WHAT IS ASKED
Copy the material below line for line, without changing anything.

DATA SUPPLIED

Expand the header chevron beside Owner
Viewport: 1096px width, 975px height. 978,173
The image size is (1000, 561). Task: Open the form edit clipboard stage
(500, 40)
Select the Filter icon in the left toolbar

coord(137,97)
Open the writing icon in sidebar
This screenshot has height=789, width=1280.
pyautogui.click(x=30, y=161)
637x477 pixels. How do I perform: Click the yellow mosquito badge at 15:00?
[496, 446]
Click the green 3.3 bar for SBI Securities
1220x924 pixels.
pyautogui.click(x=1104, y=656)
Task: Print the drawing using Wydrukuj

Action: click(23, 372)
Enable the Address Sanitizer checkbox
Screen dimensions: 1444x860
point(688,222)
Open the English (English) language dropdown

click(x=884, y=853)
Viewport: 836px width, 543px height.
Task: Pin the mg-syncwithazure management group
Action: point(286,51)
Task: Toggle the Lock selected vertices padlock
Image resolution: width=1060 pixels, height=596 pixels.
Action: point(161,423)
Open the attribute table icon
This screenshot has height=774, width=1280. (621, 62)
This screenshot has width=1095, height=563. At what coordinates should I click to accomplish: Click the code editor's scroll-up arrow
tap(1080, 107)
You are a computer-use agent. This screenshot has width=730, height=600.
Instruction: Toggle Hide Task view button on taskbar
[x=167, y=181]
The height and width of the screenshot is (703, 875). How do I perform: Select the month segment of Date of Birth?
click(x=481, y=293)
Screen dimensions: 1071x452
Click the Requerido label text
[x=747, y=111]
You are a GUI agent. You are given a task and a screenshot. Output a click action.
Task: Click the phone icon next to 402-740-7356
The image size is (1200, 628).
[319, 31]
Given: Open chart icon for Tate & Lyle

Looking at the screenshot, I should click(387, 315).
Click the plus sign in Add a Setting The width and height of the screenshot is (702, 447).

ANSWER TO THE TASK
Expand the header chevron beside Owner
Viewport: 1096px width, 975px height. 978,173
The image size is (1000, 561). Task: Open the form edit clipboard stage
(500, 40)
Select the Filter icon in the left toolbar

coord(137,97)
Open the writing icon in sidebar
This screenshot has height=789, width=1280.
pyautogui.click(x=30, y=161)
637x477 pixels. How do I perform: Click the yellow mosquito badge at 15:00?
[496, 446]
Click the green 3.3 bar for SBI Securities
1220x924 pixels.
pyautogui.click(x=1104, y=656)
Task: Print the drawing using Wydrukuj

Action: click(23, 372)
Enable the Address Sanitizer checkbox
Screen dimensions: 1444x860
point(688,222)
Open the English (English) language dropdown

click(x=884, y=853)
Viewport: 836px width, 543px height.
Task: Pin the mg-syncwithazure management group
Action: point(286,51)
Task: Toggle the Lock selected vertices padlock
Image resolution: width=1060 pixels, height=596 pixels.
Action: point(161,423)
Open the attribute table icon
This screenshot has height=774, width=1280. (621, 62)
This screenshot has width=1095, height=563. At what coordinates should I click to accomplish: Click the code editor's scroll-up arrow
tap(1080, 107)
You are a computer-use agent. This screenshot has width=730, height=600.
Instruction: Toggle Hide Task view button on taskbar
[x=167, y=181]
The height and width of the screenshot is (703, 875). How do I perform: Select the month segment of Date of Birth?
click(x=481, y=293)
Screen dimensions: 1071x452
Click the Requerido label text
[x=747, y=111]
You are a GUI agent. You are given a task and a screenshot. Output a click action.
Task: Click the phone icon next to 402-740-7356
The image size is (1200, 628).
[319, 31]
Given: Open chart icon for Tate & Lyle

Looking at the screenshot, I should click(387, 315).
Click the plus sign in Add a Setting The width and height of the screenshot is (702, 447).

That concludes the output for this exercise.